Com’è nata la tua passione per il teatro e in particolare per il genere comico?

Sin da piccolo io facevo ridere i miei compagni di scuola. Alle elementari facevo le imitazioni di Fantozzi e di Mike Bongiorno. E così anche alle medie. È un dono, un talento naturale, neanche coltivato con rigore. Anche se lo spettacolo l’ho replicato venti volte, è sempre una prima, perché c’è sempre una percentuale di imprevedibilità. È importante modulare il monologo a seconda del pubblico che hai davanti, per questo mi piace molto improvvisare.

Tu scrivi anche i testi…

Io sono egocentrico: sul palco devo esserci solo io, scrivo io, recito io e, tra l’altro, parlo molto di me. Ogni testo è un pezzo di me… mi racconto. I miei primi spettacoli li ho cominciati a fare sulle carrozze della metropolitana, durante il viaggio che tutte le mattine facevo da Precotto a Loreto e poi alla Stazione Centrale per andare a scuola dai salesiani in via Melchiorre Gioia. I miei coetanei di Precotto se lo ricordano ancora oggi. Lo spettacolo si chiamava PIM: personalizziamo il metrò, fatto di giochi, battute, con la collaborazione degli amici “precottesi”. L’ho fatto poi anche durante il periodo universitario. A quel punto avevo vent’anni e ho pensato che questi spettacoli avrei potuto farli in un teatro vero. Per sei anni ho partecipato nel ruolo di Erode nel musical Jesus Christ Superstar in dialetto milanese nel teatro Delfino della parrocchia di San Nicolao della Flue in piazza Ovidio. Poi con un’altra compagnia teatrale ho recitato nella commedia Provaci ancora Sam. Da 10 anni sono in giro con spettacoli tutti miei, scritti e recitati da solo. Ormai vedo che questo stile di teatro funziona bene, io continuo a scrivere e le offerte di lavoro sono in continuo crescendo.

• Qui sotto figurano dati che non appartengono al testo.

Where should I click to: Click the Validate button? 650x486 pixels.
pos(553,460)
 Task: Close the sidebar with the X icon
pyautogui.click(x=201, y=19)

Il tuo pubblico, che pubblico è?

È variegato, normalmente molto acuto, attento, che coglie anche le sfumature del testo, che si diverte ma che sa che c’è anche molto spessore di contenuto. Tra il pubblico spesso ci sono anche molti amici, molti colleghi, molti ex studenti. Il numero varia da 50 a 300 spettatori, dipende dai teatri. In zona 2 sono spesso al Girasole di via Doberdò, qualche volta al Refettorio di Greco, ma mi muovo in tutta Milano, anche in provincia.

Parlami della tua esperienza scolastica

Con i ragazzi bisogna creare un rapporto di fiducia reciproca, ma anche di complicità. I primi cinque minuti della lezione sono dedicati a un po’ di battute e di ilarità, che sono funzionali ad avviare l’impegno di studio in modo più morbido. 

In una classe nuova, che a settembre inizia un nuovo anno scolastico, sono fondamentali i primi tre minuti, in cui i ragazzi ti osservano attentamente e tu devi cercare un patto di lealtà e di rispetto reciproco. Se questo patto funziona, si lavora bene e magari di tanto in tanto ci si diverte anche insieme e non ci sono problemi disciplinari. È una bella generazione quella attuale, i ragazzi fanno fatica a concentrarsi, ma hanno un senso morale più elevato degli adulti, sono fragili e sono impauriti e lo sanno; sono un po’ preoccupati per il loro futuro. Hanno sete di rapporti veri con una persona adulta di cui fidarsi.

I figli come considerano la tua attività?

Sono veramente dei mie fan, sono contenti, sono molto partecipi. C’è un clima molto allegro con loro.